What the exercise asks: Please return every line of the records below that holds the word "computer".

Saved data entries
= Beginning of Section =

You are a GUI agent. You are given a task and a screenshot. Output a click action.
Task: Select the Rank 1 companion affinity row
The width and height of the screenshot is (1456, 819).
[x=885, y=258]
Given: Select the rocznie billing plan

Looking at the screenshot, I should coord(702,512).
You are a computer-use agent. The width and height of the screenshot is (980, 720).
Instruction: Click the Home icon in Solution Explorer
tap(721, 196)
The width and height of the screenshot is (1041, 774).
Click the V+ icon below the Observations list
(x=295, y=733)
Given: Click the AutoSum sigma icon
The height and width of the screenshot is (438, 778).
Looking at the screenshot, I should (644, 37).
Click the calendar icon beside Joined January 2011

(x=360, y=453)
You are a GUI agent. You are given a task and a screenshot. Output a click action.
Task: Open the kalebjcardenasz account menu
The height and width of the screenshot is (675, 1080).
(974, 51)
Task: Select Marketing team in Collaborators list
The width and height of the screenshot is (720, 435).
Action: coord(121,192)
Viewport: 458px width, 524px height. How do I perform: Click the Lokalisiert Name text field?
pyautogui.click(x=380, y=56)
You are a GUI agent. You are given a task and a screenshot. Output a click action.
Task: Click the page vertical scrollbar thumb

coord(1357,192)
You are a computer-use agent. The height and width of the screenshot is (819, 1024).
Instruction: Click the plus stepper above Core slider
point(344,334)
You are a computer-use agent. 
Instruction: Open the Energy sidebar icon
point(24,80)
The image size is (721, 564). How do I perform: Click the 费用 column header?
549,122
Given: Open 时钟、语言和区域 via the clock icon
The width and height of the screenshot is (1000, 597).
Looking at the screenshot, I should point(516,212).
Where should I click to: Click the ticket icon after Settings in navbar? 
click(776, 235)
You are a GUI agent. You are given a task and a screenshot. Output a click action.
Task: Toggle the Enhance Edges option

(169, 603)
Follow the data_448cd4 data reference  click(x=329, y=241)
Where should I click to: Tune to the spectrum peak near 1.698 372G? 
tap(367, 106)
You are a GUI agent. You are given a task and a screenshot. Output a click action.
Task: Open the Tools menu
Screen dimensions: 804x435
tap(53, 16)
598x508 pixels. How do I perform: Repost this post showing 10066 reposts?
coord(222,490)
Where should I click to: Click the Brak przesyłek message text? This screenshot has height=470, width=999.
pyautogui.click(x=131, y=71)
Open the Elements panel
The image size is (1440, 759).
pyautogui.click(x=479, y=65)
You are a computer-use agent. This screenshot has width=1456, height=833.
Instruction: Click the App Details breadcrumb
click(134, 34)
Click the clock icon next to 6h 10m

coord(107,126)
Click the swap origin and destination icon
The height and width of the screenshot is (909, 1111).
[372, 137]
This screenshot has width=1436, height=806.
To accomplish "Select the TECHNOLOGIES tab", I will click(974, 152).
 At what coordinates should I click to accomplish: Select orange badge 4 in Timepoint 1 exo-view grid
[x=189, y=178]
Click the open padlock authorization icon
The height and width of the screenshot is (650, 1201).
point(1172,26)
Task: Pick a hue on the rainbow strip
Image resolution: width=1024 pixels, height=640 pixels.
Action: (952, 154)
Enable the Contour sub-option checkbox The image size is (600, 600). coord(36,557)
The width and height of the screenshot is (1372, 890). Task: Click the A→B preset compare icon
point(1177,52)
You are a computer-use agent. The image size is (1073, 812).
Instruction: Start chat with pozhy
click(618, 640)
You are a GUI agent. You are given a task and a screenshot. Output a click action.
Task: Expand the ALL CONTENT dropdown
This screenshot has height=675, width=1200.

= End of Section =

Answer section:
You are a computer-use agent. The width and height of the screenshot is (980, 720).
You are a computer-use agent. The height and width of the screenshot is (819, 1024).
You are a computer-use agent. 
You are a computer-use agent. This screenshot has width=1456, height=833.
You are a computer-use agent. The image size is (1073, 812).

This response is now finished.